YOUR INSTRUCTIONS: In the talk on Chan and Zen lineage, which commentator is said to have put together the Book of Serenity?

TEXT SECTION:
-- START --
And the teacher was very, very strict. in that monastery. And once the teacher was away and Fushan Aztenzo made a very rich, creamy soup for the monks because he felt bad for them because the food was so bad. But the teacher happened to come back while and go into the meditation hall as the food was being served. So he knew about it, and he expelled Fushan from the temple. Fushan stayed around nearby, in the town nearby, begging and practicing. And eventually, he came back and received transmission in the Linji lineage. But he's also important because he helped the Cao Dong or Soto lineage survive. So this whole thing about, Lineage is very important in Chan and Zen. Well, just the story about Fushan.

[09:58]

One of the Cao Dong, or Soto, lineage teachers in China, Da Yang, Taiyo Kyogen, we say in Japanese when we chant it. passed away, well it was all of his students who had passed away before him, and he had no one to continue the lineage, but he was friends with Fushan, and Fushan took the a teaching from him and passed it on to one of his students, Tosu Ichin, Tosu Gisei Daisho, we say in Japanese, who revitalized the Saodong lineage. But we chant Taiyo Kyogen Daisho, Tosu Gisei Daisho. They never met each other. Tosu Ichin was a student of Fushan, this guy who got expelled from the monastery. Anyway, it's possible that there was another version of this story. And often, these old stories, different teachers get attributed to the same story.

[10:58]

But at any rate, here in this commentary about Linji's blind ass, Wansong, the later Caodong Soto commentator, who put together the Book of Serenity, says that when Linji said to San Cheng, don't destroy my treasury of the eye of truth, of the eye of the true dharma, this was the same kind of action as when this teacher Xinghua had a superintendent expelled from the monastery, even as he told him that you will be a teacher of the way. So I don't know that story, but at any rate. So just to say a little bit again about why I call Chan, Confucian, Buddhism. In China, lineage and ancestry was very important. Filial piety and veneration of parents was a major value in Chinese culture and still is.

[12:07]

So ancestry was very important. When Buddhism and Chan, supposedly from Bodhidharma, whose image is on our altar on the left there, when he brought the teaching to China and founded Chan when he came from India. In India, they hadn't really been concerned about history or lineage or ancestry very much. But in China, that was very important, again, because of Confucian values. And as Chan developed, they developed a lineage to show that they went back to Shakyamuni. So we chant a list of names of Indian teachers, too, from Shakyamuni to Bodhidharma. And we know now, historically, that that's not historically accurate. Some of those teachers also never met each other. So they didn't really care about history and lineage in China in the same way. But in India, I mean.

[13:13]

But in China, that was very important. So they put together a bunch of names of great Indian teachers and called that the lineage. And we chant that still. But it doesn't matter if it's historically accurate in our terms. There was somebody in every generation carrying on this tradition. So this whole idea of transmitting the teaching, transmitting the practice is very important in Chan and in Zen. And this has to do with this sense of ancestry and lineage from China. So again, it wasn't in some ways one could hear this comment by Linji that calling Sanqing a blind ass as a commentary on his just copying his teacher's teaching.
-- END --
STORED ROWS:
-- START --
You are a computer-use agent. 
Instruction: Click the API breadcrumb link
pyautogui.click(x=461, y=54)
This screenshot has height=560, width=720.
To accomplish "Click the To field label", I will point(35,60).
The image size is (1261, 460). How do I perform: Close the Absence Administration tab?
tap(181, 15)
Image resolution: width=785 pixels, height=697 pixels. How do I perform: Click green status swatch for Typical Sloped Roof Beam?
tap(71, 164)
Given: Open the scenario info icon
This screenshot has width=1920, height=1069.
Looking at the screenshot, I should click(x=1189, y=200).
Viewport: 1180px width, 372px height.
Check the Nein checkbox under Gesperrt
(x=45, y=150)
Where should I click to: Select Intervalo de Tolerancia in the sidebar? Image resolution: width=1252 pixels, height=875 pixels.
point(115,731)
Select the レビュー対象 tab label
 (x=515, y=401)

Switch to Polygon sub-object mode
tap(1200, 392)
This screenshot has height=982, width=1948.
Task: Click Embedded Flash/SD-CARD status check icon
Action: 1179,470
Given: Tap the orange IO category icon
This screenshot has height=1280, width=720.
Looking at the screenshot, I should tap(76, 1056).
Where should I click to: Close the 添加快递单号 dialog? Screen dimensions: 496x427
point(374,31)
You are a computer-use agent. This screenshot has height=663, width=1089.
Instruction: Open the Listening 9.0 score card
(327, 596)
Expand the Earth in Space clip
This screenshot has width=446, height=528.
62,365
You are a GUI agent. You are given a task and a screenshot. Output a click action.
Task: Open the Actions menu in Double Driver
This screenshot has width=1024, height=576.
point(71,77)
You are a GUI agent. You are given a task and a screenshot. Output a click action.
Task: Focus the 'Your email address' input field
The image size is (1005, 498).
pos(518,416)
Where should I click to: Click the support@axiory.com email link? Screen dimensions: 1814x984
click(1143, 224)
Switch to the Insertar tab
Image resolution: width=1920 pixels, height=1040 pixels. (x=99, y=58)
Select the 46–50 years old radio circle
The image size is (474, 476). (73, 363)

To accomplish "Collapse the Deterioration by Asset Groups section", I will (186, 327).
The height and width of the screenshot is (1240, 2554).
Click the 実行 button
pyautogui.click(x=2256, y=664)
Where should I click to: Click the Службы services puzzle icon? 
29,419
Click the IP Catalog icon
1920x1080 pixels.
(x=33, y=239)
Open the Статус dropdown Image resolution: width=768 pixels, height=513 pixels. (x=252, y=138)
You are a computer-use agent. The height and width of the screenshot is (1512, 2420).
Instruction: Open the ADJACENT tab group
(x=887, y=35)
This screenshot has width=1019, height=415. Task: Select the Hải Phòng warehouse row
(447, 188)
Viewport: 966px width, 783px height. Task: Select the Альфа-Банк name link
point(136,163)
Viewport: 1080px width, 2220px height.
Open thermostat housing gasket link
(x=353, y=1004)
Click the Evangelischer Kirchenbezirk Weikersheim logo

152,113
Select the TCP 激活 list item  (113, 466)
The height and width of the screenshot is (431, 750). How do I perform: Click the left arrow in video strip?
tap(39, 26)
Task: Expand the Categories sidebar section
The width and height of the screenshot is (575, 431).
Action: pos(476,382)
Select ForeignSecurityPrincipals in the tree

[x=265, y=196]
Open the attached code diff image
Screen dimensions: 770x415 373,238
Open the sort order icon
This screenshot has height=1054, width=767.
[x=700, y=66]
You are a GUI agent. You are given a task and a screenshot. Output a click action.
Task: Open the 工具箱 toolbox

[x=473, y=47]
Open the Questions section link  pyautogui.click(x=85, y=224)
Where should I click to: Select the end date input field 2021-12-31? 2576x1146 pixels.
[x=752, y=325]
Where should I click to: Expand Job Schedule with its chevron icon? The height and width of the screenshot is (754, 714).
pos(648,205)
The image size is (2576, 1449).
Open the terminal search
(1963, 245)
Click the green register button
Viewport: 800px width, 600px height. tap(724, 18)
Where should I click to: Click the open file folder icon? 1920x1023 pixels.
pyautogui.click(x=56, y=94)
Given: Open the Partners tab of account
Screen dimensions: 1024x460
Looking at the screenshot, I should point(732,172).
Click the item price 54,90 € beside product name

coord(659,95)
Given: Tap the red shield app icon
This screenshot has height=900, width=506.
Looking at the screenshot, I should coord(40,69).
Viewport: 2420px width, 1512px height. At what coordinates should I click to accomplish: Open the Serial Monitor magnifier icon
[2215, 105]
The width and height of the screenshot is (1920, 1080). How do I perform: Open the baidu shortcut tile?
-- END --
THE RESPONSE: Wansong, a later Caodong (Soto) commentator.